Now he soaps his hands over and over again, digging his nails into the Dove, soaps his hair, soaps his armpits, his ass, and his balls, grunting silently, using motion to warm him. The trickling water falls upon his shoulders and he splashes it roughly, feeling cleansed, purged, ready again for the mission, ready again to go forth as a member of the brotherhood. Ready for one final purge. Ready to die.

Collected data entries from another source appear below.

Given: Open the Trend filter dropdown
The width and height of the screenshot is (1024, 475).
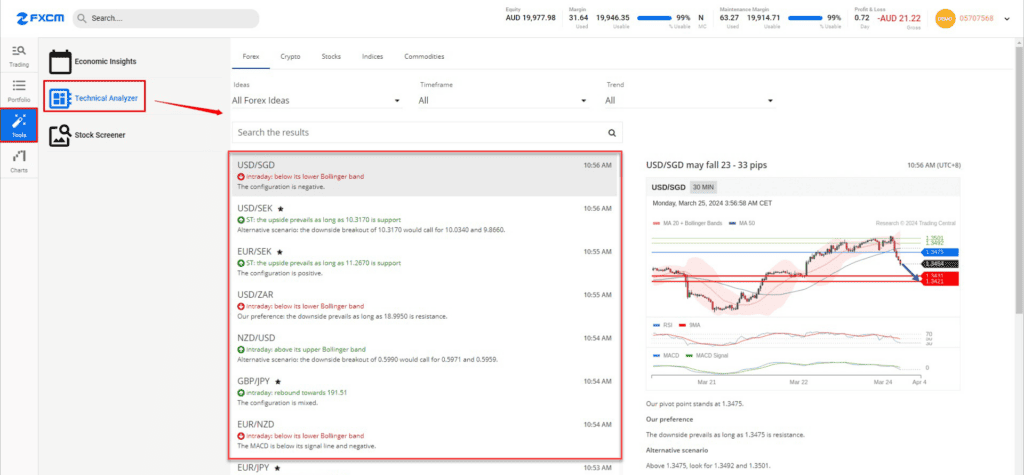Looking at the screenshot, I should [x=689, y=101].
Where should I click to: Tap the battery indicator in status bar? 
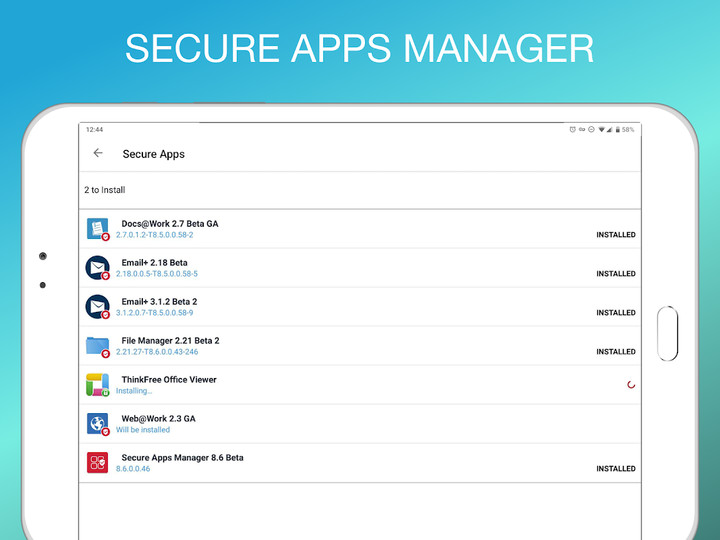click(619, 130)
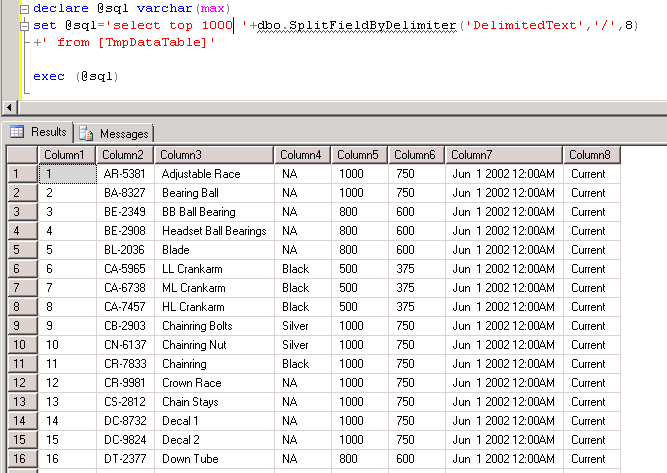Select the cell containing Adjustable Race
667x473 pixels.
[214, 174]
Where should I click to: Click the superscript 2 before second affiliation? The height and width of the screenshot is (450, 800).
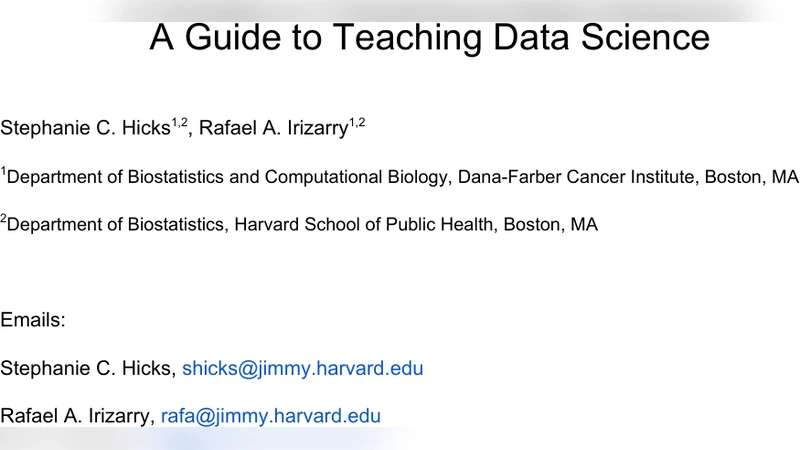(x=3, y=220)
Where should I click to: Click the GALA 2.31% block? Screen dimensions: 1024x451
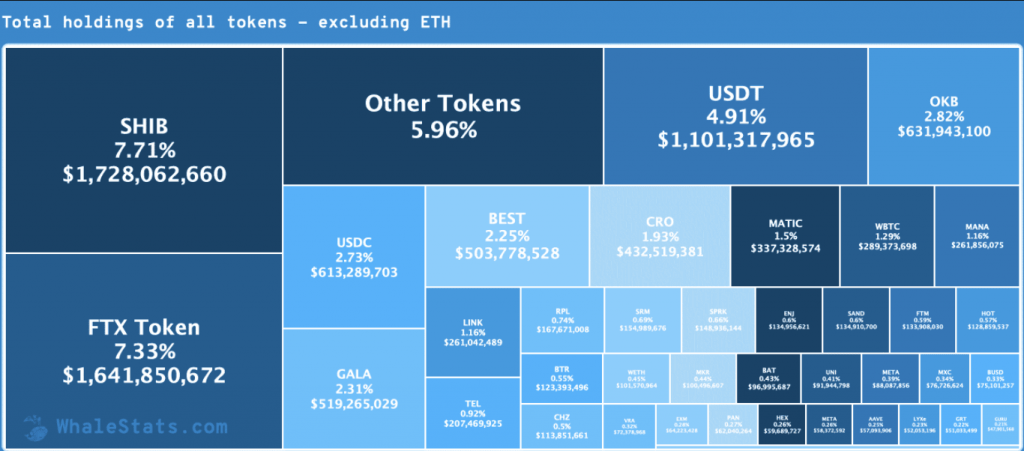[x=354, y=388]
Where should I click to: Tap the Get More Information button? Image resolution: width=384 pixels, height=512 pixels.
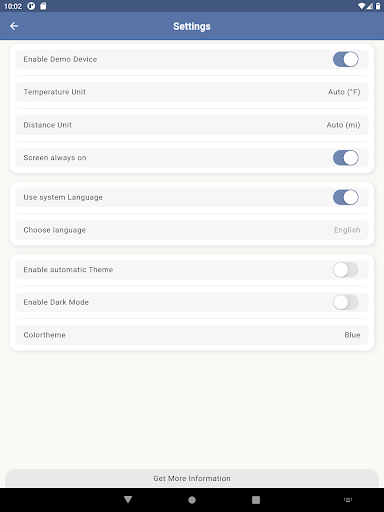coord(192,478)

He turns off the shower, steps onto the cold tiled floor, and grabs a towel, the only towel, one that smells of Glorious. He feels his cock getting thicker, harder, and now wants the warmth of Glorious, Allah’s gift; wants to lie behind her, to kiss her neck, to hold her swollen tits, to feel her ass grinding against his groin, to plunge his cock into her wet cave. He takes the key from his trousers, pulls on dry socks for warmth, wraps the damp towel around his shoulders, lifts the flashlight, and pads down the hall to the bedroom. Thinking: She’ll be shocked. She has never seen me without my beard. I must be silent. I must be gentle. Above all, I must not scare her. She’s my woman. She’s carrying my son.

He unlocks the door and steps into the darkness. The room is full of a black wind. The cold is bitter. The cold is unforgiving. He switches on the flashlight. There is nobody in the bed. The covers are wild and rumpled and stained with something dark that he knows must be blood. A pillow lies on the floor. He moves the light and sees that the window is open.

No.

— Baby? You here someplace?

No answer.

He walks to the open window, the towel falling. No. He stops a foot from the window. His feet are suddenly sticky. No, please. No… The rain has ended but the wind blows harder. But now he does not shudder. He feels that his body is made of ice. No.